Правда, кое-где на Арагонском фронте колонны, став дивизиями, несколько подтянулись. Были в Барселоне рабочие, понимавшие, что прежде всего нужно разбить Франко. Помню собрание на заводе «Дженерал моторс»: решили работать по десяти часов в день, чтобы дать армии больше грузовиков; один старый синдикалист кричал: «Мало десять, нужно шестнадцать!..» Но куда чаще приходилось слышать ожесточенные споры. Порой убивали из-за угла. Барселона, на вид веселая и беспечная, металась в лихорадке.
В Валенсии разместилось правительство, и город заполнили чиновники, беженцы из Мадрида, из городов, захваченных фашистами, дипломаты, журналисты. На площади Кастеляр висело давно вылинявшее полотнище: «Отсюда всего 150 километров до фронта!»
От Мадрида до фронта не было и пяти километров, но даже в Мадриде молодежь танцевала, суды разбирали дела о разводах, профсоюз официантов обсуждал новые ставки, и мальчишки выпрашивали у интербригадовцев заграничные почтовые марки. А Валенсия, по испанским понятиям, была глубоким тылом. Не будь частых ночных тревог, а порой бомбежек да наплыва беженцев, можно было позабыть, что война в самом деле недалеко.
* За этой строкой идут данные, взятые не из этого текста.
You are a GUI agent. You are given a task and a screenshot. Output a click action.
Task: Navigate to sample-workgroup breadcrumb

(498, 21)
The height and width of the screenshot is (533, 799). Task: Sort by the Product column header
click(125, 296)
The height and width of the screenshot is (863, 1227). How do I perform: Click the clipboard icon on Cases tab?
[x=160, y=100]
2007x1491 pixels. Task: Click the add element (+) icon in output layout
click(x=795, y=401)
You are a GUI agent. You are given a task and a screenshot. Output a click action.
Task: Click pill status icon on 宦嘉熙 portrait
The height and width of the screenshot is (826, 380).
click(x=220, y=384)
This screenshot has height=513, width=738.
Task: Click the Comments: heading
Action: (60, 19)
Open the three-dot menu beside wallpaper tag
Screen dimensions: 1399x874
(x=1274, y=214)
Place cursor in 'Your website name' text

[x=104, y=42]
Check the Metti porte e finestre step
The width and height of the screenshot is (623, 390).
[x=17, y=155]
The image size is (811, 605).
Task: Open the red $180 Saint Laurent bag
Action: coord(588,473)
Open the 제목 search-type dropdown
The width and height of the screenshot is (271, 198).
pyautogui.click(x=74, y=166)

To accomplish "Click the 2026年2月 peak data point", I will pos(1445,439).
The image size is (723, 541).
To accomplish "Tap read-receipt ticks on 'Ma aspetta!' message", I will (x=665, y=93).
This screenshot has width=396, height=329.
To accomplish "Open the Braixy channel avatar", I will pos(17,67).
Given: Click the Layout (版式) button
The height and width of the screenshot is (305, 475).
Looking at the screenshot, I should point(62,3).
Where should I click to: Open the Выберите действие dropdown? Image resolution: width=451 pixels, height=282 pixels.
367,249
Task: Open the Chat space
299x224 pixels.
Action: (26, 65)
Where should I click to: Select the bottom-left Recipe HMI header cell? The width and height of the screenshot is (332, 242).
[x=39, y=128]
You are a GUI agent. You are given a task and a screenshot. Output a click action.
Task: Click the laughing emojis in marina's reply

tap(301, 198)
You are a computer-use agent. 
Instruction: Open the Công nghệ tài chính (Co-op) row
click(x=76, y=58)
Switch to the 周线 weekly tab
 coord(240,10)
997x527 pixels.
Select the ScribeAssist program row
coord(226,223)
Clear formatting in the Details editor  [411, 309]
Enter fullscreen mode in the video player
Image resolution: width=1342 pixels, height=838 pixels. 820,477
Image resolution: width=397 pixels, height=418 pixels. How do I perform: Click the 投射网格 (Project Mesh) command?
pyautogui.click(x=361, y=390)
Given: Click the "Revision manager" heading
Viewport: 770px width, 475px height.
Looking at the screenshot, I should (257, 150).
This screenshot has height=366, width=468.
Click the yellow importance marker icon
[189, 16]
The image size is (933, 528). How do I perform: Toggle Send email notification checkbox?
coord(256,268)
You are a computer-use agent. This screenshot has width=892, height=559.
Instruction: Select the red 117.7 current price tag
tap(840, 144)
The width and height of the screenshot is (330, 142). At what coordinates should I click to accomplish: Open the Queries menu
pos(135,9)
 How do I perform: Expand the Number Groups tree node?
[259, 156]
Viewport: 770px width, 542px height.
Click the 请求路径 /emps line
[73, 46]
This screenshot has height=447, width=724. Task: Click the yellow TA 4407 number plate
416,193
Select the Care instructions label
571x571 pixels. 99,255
Бульвары были обсажены апельсиновыми деревьями, плоды валялись на земле. Стояли очереди за мясом, за молоком; апельсинов было слишком много, они гнили в порту, куда редко заглядывали иностранные суда. Кафе были переполнены; посетители гадали, где начнется наступление — под Мадридом, у Кордовы или на Арагонском фронте. Толковали и о других битвах — политические бури не притихали. Кабальеро вышел в отставку и обличал Прието. Помню, как все в Валенсии передавали последнюю новость: Кабальеро хотел выступить на митинге в Аликанте, но его задержали на дороге мотоциклисты. Председатель Арагонского комитета, непримиримый анархист Аскасо, отказался признать правительство Негрина. Асанья огорчался и молчал. Компанис говорил, но тоже огорчался. Каждый день в Валенсию приезжали командиры с различных фронтов, требовали оружия.